• **EXCERPTED DATA**
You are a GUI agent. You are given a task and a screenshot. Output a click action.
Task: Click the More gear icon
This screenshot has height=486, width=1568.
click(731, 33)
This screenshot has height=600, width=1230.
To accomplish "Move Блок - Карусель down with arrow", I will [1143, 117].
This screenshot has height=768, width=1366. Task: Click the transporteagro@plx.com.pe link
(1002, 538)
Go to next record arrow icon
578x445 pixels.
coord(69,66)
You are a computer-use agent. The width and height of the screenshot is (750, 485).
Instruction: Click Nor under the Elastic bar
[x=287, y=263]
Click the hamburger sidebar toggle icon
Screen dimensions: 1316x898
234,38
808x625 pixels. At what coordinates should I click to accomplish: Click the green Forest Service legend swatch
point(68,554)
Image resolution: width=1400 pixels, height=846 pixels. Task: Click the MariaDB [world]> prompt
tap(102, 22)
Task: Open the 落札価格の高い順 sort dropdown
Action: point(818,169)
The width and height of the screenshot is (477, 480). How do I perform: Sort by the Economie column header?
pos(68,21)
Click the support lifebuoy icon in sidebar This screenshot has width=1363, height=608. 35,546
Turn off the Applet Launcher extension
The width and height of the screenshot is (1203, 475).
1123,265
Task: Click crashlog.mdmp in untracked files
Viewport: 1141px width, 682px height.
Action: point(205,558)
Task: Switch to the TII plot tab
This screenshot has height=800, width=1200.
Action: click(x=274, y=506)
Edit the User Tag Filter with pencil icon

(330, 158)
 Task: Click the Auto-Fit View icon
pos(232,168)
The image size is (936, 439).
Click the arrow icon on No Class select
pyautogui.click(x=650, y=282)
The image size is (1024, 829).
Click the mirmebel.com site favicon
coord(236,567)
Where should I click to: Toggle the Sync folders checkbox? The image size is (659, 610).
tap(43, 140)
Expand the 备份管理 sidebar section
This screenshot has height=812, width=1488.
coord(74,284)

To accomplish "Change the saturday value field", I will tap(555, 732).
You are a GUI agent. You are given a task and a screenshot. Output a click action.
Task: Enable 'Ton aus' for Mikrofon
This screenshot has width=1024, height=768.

• **TASK DESCRIPTION**
Write out the records once more, precisely as they stand.

• **ANSWER SECTION**
You are a GUI agent. You are given a task and a screenshot. Output a click action.
Task: Click the More gear icon
This screenshot has height=486, width=1568.
click(731, 33)
This screenshot has height=600, width=1230.
To accomplish "Move Блок - Карусель down with arrow", I will [1143, 117].
This screenshot has height=768, width=1366. Task: Click the transporteagro@plx.com.pe link
(1002, 538)
Go to next record arrow icon
578x445 pixels.
coord(69,66)
You are a computer-use agent. The width and height of the screenshot is (750, 485).
Instruction: Click Nor under the Elastic bar
[x=287, y=263]
Click the hamburger sidebar toggle icon
Screen dimensions: 1316x898
234,38
808x625 pixels. At what coordinates should I click to accomplish: Click the green Forest Service legend swatch
point(68,554)
Image resolution: width=1400 pixels, height=846 pixels. Task: Click the MariaDB [world]> prompt
tap(102, 22)
Task: Open the 落札価格の高い順 sort dropdown
Action: point(818,169)
The width and height of the screenshot is (477, 480). How do I perform: Sort by the Economie column header?
pos(68,21)
Click the support lifebuoy icon in sidebar This screenshot has width=1363, height=608. 35,546
Turn off the Applet Launcher extension
The width and height of the screenshot is (1203, 475).
1123,265
Task: Click crashlog.mdmp in untracked files
Viewport: 1141px width, 682px height.
Action: point(205,558)
Task: Switch to the TII plot tab
This screenshot has height=800, width=1200.
Action: click(x=274, y=506)
Edit the User Tag Filter with pencil icon

(330, 158)
 Task: Click the Auto-Fit View icon
pos(232,168)
The image size is (936, 439).
Click the arrow icon on No Class select
pyautogui.click(x=650, y=282)
The image size is (1024, 829).
Click the mirmebel.com site favicon
coord(236,567)
Where should I click to: Toggle the Sync folders checkbox? The image size is (659, 610).
tap(43, 140)
Expand the 备份管理 sidebar section
This screenshot has height=812, width=1488.
coord(74,284)

To accomplish "Change the saturday value field", I will tap(555, 732).
You are a GUI agent. You are given a task and a screenshot. Output a click action.
Task: Enable 'Ton aus' for Mikrofon
This screenshot has width=1024, height=768.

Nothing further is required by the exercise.